The goal is that the Generator generates a examples that is indistinguishable from the real data. Mathematically, this is the concept of random variables being equal in distribution (or in law). Another way to say this is that their probability density functions (i.e. the probability measure induced by the random variable on its range) are equal: \(p_G(x)=p_{data}(x)\). This is exactly the strategy of the proof: define an optimization problem where the optimal \(G\) satisfies \(p_G(x)=p_{data}(x)\). If you knew that your solution \(G\) satisfies this relationship, then you have a reasonable expectation that you can represent the optimal \(G\) as a neural network via typical SGD training!
The Optimization Problem
With the counterfitting illustration in mind, the motivation for defining the optimization problem is guided by the following two terms. First, we require that the discriminator \(D\) recognizes examples from the \(p_{data}(x)\) distribution, hence: \begin{equation} E_{x \sim p_{data}(x)}\log(D(x)) \end{equation} where \(E\) denotes the expectation. This term comes from the “positive class” of the log-loss function. Maximizing this term corresponds to \(D\) being able to precisely predict \(D(x)=1\) when \(x\sim p_{data}(x)\).
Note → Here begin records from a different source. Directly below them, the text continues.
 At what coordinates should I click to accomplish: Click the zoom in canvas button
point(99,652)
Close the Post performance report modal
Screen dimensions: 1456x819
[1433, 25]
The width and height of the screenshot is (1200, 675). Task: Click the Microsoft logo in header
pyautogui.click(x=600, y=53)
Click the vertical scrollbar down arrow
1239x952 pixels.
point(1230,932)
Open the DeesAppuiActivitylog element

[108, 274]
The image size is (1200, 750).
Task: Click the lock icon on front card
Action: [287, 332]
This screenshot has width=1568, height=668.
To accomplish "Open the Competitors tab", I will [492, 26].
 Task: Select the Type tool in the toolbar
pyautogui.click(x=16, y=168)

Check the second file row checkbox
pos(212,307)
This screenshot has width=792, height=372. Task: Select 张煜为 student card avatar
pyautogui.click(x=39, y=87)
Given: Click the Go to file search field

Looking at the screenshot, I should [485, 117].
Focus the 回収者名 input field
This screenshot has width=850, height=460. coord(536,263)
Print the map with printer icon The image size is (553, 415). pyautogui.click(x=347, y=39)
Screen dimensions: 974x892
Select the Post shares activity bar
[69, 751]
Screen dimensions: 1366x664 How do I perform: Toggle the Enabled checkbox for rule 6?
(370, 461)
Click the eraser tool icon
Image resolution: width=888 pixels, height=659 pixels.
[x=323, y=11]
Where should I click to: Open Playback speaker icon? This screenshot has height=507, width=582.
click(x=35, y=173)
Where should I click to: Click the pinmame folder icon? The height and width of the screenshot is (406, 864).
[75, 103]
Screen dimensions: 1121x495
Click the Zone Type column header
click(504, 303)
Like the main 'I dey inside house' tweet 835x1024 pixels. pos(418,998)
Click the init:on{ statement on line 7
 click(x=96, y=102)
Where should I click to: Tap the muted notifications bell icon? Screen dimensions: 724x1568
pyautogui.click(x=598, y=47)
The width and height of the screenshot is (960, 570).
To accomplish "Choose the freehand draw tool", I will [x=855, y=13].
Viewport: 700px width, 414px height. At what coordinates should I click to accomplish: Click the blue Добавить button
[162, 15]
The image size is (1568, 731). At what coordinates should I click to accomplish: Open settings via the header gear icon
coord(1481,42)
The next term has to do with the Generator \(G\) tricking the discriminator. In particular, the term comes from the “negative class” of the log-loss function: \begin{equation} E_{z \sim p_{z}(z)}\log(1-D(G(z))). \end{equation} If this value is maximized (remember, the log of \(x<1\) is negative), that means \(D(G(z))\approx 0\) and so \(G\) is NOT tricking \(D\).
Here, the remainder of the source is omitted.